====== EXCERPT TO READ ======
Ok, well really only one response to this is possible.  So you'll need a 4x4 vehicle of some sort, a large tarp, two shovels, and a psychotic wombat....

Hmm... ok, well that might be a bit on the overkill side for a first offense.  Ok, so if it were me, I'd sit down with the President and explain that you have an agreement, and make sure he's aware of everything that happened.  He may or may not be aware of the pictures printed in the paper, etc.

Make sure he understands that you do expect the association to honor this agreement in the future.  If they fail to do so then you'll have to terminate your association.  I would also tell them that since this was brought to their attention on the day of the event and the response was inadequate, you'll be taking the 20% of the income you made from that day out of the next payment you make to the association.


----------



## tirediron (Jul 26, 2016)

HeldInTheMoment said:


> ...Here is the clause in our contact in regards to us being the exclusive photographer:
> 
> Exclusive Photographer: The Photographer(s) *shall be the exclusive photographer retained by the Clients* for the purpose of photographing the events. The Photographer(s) will be the only persons permitted on the race track/restricted areas to take photos for these events. *No other persons shall be permitted to sell or promote their photographs, during or after*, the Clients events. Guests, Family and Friends of the Clients shall be permitted to take photos for their personal use as long as they remain behind the spectator fence and do not interfere with the Photographer(s) duties. A violation of this clause releases the Photographer(s) from any responsibilities or obligations to pay the Clients the Amount Agreed stated above.


That's a fairly well worded clause, but I see a couple of potential hurdles:  Was this photographer retained by the track association?  If not, no violation of that clause.  "Retained" would normally mean that he had been approached by the client and was receiving some form of remuneration from them.   If the person was a journalist, than editorial use of the images likely would not constitute "sale/promotion" and as well for the line about "only persons permitted...   I could see (not agree, but see) where this might be said to not apply to a journalist.

IMO, you need to discuss this with the association, but based on the use of the images, is it worth damaging your relationship with them?


----------



## HeldInTheMoment (Jul 26, 2016)

robbins.photo said:


> Ok, well really only one response to this is possible.  So you'll need a 4x4 vehicle of some sort, a large tarp, two shovels, and a psychotic wombat....
> 
> Hmm... ok, well that might be a bit on the overkill side for a first offense.  Ok, so if it were me, I'd sit down with the President and explain that you have an agreement, and make sure he's aware of everything that happened.  He may or may not be aware of the pictures printed in the paper, etc.
> 
> Make sure he understands that you do expect the association to honor this agreement in the future.  If they fail to do so then you'll have to terminate your association.  I would also tell them that since this was brought to their attention on the day of the event and the response was inadequate, you'll be taking the 20% of the income you made from that day out of the next payment you make to the association.
====== RECORD LIST ======
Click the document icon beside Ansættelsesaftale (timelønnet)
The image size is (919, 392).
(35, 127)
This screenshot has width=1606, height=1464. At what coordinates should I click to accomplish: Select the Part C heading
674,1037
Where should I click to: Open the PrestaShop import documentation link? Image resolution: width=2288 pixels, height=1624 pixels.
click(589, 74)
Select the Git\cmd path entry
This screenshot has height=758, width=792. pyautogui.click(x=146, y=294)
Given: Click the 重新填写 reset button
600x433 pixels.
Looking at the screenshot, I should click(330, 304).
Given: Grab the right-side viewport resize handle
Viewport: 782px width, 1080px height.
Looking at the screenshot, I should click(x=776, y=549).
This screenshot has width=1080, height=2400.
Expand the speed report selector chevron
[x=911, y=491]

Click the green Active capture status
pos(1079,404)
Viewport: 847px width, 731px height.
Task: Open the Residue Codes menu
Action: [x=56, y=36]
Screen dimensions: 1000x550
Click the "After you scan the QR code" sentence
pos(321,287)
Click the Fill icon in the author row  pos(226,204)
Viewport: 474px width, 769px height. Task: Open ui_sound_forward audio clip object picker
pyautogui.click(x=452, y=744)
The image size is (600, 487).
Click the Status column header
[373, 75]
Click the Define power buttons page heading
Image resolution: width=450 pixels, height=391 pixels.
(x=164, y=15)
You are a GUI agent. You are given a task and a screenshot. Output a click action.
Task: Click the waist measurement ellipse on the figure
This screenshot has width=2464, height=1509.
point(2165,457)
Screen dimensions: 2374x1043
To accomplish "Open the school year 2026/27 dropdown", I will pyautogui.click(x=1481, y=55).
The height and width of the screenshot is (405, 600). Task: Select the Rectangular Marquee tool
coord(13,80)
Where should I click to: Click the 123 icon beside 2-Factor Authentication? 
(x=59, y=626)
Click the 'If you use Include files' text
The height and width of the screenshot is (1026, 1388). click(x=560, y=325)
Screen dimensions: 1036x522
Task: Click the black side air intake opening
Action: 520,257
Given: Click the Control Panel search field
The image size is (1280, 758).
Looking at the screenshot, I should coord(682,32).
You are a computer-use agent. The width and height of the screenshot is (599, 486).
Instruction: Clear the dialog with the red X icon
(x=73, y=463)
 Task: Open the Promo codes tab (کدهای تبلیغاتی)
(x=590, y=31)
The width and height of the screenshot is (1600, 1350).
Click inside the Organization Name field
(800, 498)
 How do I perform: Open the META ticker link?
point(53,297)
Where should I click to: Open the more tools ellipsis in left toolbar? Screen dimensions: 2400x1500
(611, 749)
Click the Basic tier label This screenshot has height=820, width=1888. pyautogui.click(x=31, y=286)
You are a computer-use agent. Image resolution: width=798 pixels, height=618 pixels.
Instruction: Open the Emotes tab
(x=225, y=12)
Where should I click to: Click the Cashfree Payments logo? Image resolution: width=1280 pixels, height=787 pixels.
======
WRITTEN REQUEST 1>
Answer these questions using the photography forum thread:
(a) What share of that day's income does the first reply suggest taking out of the next payment to the association?
(b) Under the exclusive photographer clause, where must guests, family and friends of the clients stay to take photos for personal use?
(c) According to tirediron, what would "retained" normally mean?
WRITTEN REQUEST 2>
In the photography forum thread, turn the paragraph beginning "Make sure he understands that you do expect" into a short bulleted list that keeps its main points.
WRITTEN REQUEST 3>
Write the next part of the photography forum thread, picking up right after its final line.

TASK RESPONSE 1>
(a) 20% of the income made from that day.
(b) Behind the spectator fence.
(c) That the photographer had been approached by the client and was receiving some form of remuneration from them.

TASK RESPONSE 2>
- Make sure the President understands you expect the association to honor the agreement in the future.
- If it fails to do so, you will terminate your association.
- The issue was raised on the day of the event and the response was inadequate, so you will deduct 20% of that day's income from your next payment to the association.

TASK RESPONSE 3>
Thanks for the reply, your thoughts are very similar to mine...!

I did speak with the President on-site, he was very aware of our agreement and thought since he was not selling his photos on-site it was not a big deal as it was not in competition with me. I kindly explained that the contract states we are the exclusive photographers and there are no exceptions to that. I again explained I would be more than willing to give the paper ANY photos they need for shared publicity. The President stated that the photographer said his editor would not allow that, that was a red flag to me as any editor has no problem crediting and getting free photos for their paper. The President knew he was there for the paper and to put the pictures in his article.

The contract does state if they allow other photographers onto the track I do not need to honor the 20% payment; though, as the President later told me that any photos used would be from the spectator areas, or our photos would be used and credit, so I paid the 20% and moved on. Now I see that is not the case. So I agree that the 20% paid this weekend should be taken out of any payments made in the following weeks, or I may have to cut ties with them.

Also, this is not the first time they have allowed other cameras on the track...though, the first time was a parent helping the 50cc bikes ride (in case they fall) and used his camera on the track. He was talked to and issue resolved...but then this happened the following weekend and now with another photographer and not just a parent.


----------



## HeldInTheMoment (Jul 26, 2016)

tirediron said:


> HeldInTheMoment said:
> 
> 
> > ...Here is the clause in our contact in regards to us being the exclusive photographer:
> ...



Thanks for the reply as well. I see your point about the wording; though, it's beyond my legal knowledge to debate technicalities.

While I do not want to ruin any relationship with the association, we were considering terminating the contract due to poor revenue in comparison to the time and work put in. Additionally, this is not the first time they have violated the agreement.

I guess my biggest concern is that we pay to be on the track for the exclusive photos, would have loved the publicity, and repeat violations of the agreement is getting very frustrating...especially as it was discussed on-site and the verbal agreement is not even being honored.


----------



## robbins.photo (Jul 26, 2016)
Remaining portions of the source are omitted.